Where the additions are happening

While 11 out of the 13 major ports witnessed a rise in their capacity, the biggest increase in capacity over the last two years has taken place at Ennore and Tuticorin ports and the additions have been 45 and 40 per cent, respectively. Even the Mormugao port, which has seen the biggest year-on-year increase in cargo traffic in the month of April has seen a capacity enhancement by 33 per cent. In April 2016, the cargo traffic at the port jumped to 3.3 million tonnes, up from 1.3 million tonnes in April 2015.

addaitinKandla Port has seen the biggest addition in capacity in absolute terms to become the port with the largest capacity over the last two years. In 2014, Paradip was the largest port with a capacity of 108.8 million tonnes as against 102 million tonnes of Kandla port. However, as of March 2016, Kandla is the largest with a total capacity of 131 million tonnes against a 126.9 million tonnes of Paradip. Two major ports at Cochin and New Mangalore did not add any capacity over the last two years.

While the sector is witnessing some movement on rising traffic and addition of capacity, experts within the industry say that infrastructure development related to port should not be limited to developing and expanding a port’s infrastructure in isolation and the government should look at the holistic development and connectivity with the hinterland with roads and railways.
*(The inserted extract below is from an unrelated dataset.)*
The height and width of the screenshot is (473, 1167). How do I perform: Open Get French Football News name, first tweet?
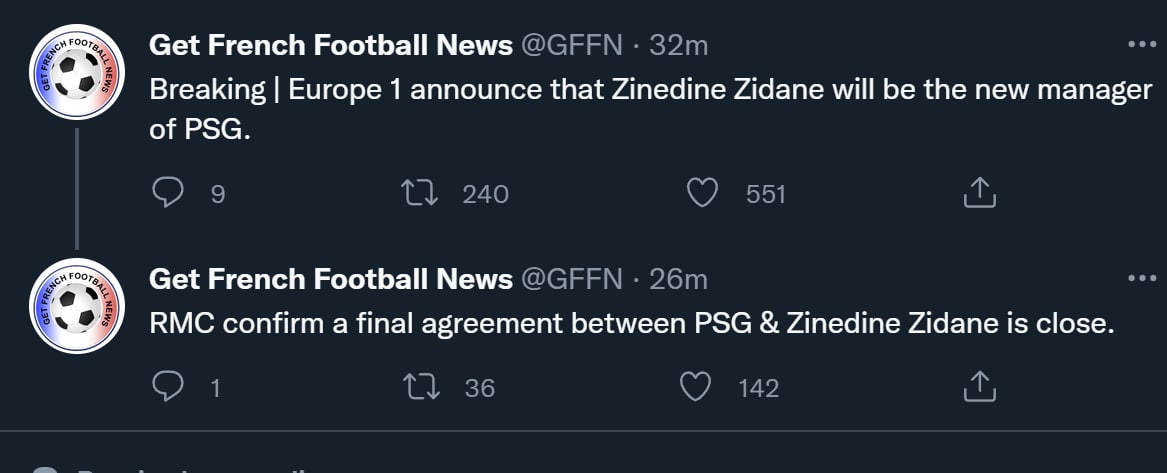[330, 45]
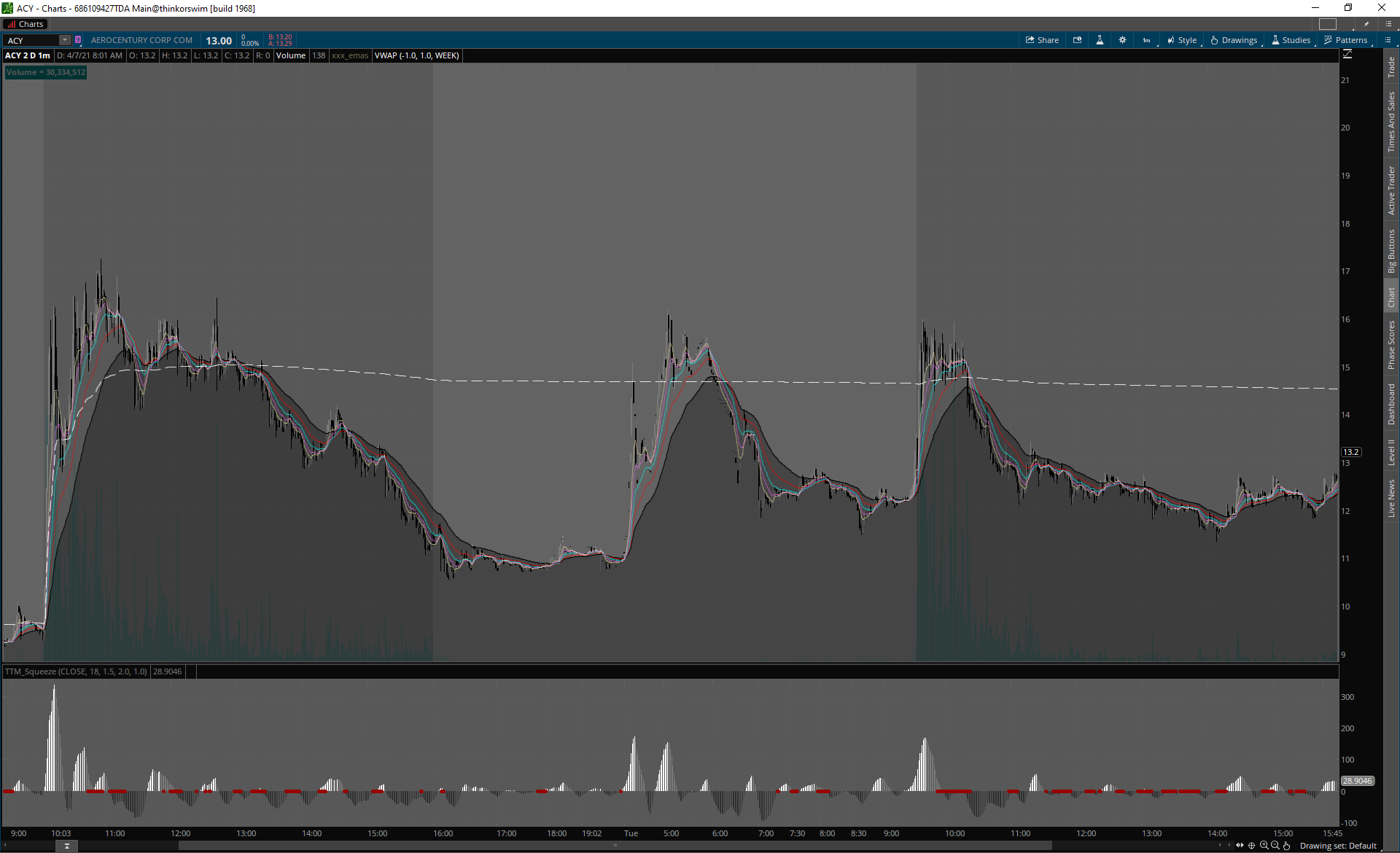The image size is (1400, 853).
Task: Click zoom in magnifier icon
Action: (1264, 846)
In an earlier interaction with The Indian Express, Adil Zaidi, partner, Ernst & Young said: “Along with the port expansion there needs to be better connectivity with the hinterland and Sagarmala project should address the same. While several investments have been proposed and MoUs have been inked at the MIS, the Ministry of Shipping needs to create a strong investment facilitation team so that the investments hit the road sooner than later and the investors get the incentives being provided by the government. Also, the projects have to be structured in a way that it attracts financing from banks and other institutions.”

The Sagarmala project that was formally approved by the Union Cabinet on March 25, 2015 aims to promote port-led development and provide all the necessary infrastructure to transport goods to and from ports quickly and efficiently. It will also promote port-based or port-proximate industrial and manufacturing clusters and the government has identified 27 potential coastal industrial clusters across three sectors such as energy, materials and discrete manufacturing.

There is also a view that in its bid to capitalise the opportunities in maritime sector, the government should focus on the improvement of infrastructure and deployment of technology in maritime sector. Also, more focus is needed to link inland waterways to various ports to facilitate coastal shipping and enhance last mile connectivity.